Она молчала. На стене церкви зажегся фонарь, и я увидел ее красные — без помады, то был естественный цвет губ Belle Parisienne — губы. Она их покусывала. Луна засветилась ярко, и я даже зажмурился на мгновение.
— Неужели, — сказал я, замирая…
Она медленно покачала головой, и я почувствовал, как улочка над обрывом сползла в него оползнем и я лечу на дно ущелья, кувыркаясь. Все замерло, и голоса куда-то пропали. Лишь я с Belle Parisienne сидел на террасе горы в свете луны, и между нами плескалось в амфоре — словно Океан в приговоренном к смерти заливе — черное вино. Что же, лучше очутиться на дне колодца однажды, чем всю жизнь надеяться его избежать. Оставалось дать Еве в руку камень, чтобы она его бросила сверху. Не одну катастрофу я пере…
— Я не знаю, — сказала Belle Parisienne вдруг. — Это первый, черт меня побери, раз, когда я не понимаю женщину!
— Что? — спросил я.
Волшебным образом все ожило. Появились звуки, застучали о тарелки вилки, заголосили издалека дети и призывающие их к порядку родители. Луна скрылась за крестом, отчего он воссиял над нами, вызвав оживленные шутки и смешки республиканцев с 200-летним наследием. Я оглянулся.
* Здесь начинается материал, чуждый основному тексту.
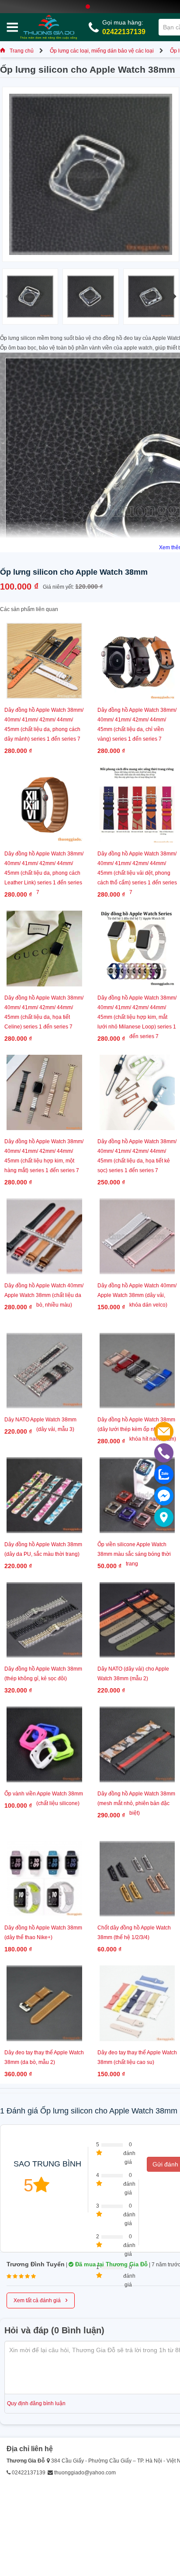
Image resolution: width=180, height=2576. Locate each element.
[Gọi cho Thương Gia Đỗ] (163, 1453)
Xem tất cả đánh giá (41, 2299)
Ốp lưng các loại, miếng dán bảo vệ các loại (102, 51)
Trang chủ (22, 51)
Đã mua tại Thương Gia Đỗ (110, 2264)
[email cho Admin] (163, 1431)
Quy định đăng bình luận (36, 2403)
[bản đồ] (163, 1517)
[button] (173, 296)
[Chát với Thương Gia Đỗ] (163, 1495)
Ставни домов закрыты…
— Я же сказала, она… — повторила Belle Parisienne.
— Я пытаюсь понять, — перебил я ее задумчиво, но она не обиделась. — Почему ни одного местного жителя не вид…
— О, здесь же деревушка буржуа, — смеясь, сказала Belle Parisienne.
— Тридцать членов Народного Фронта, — напомнила она мне.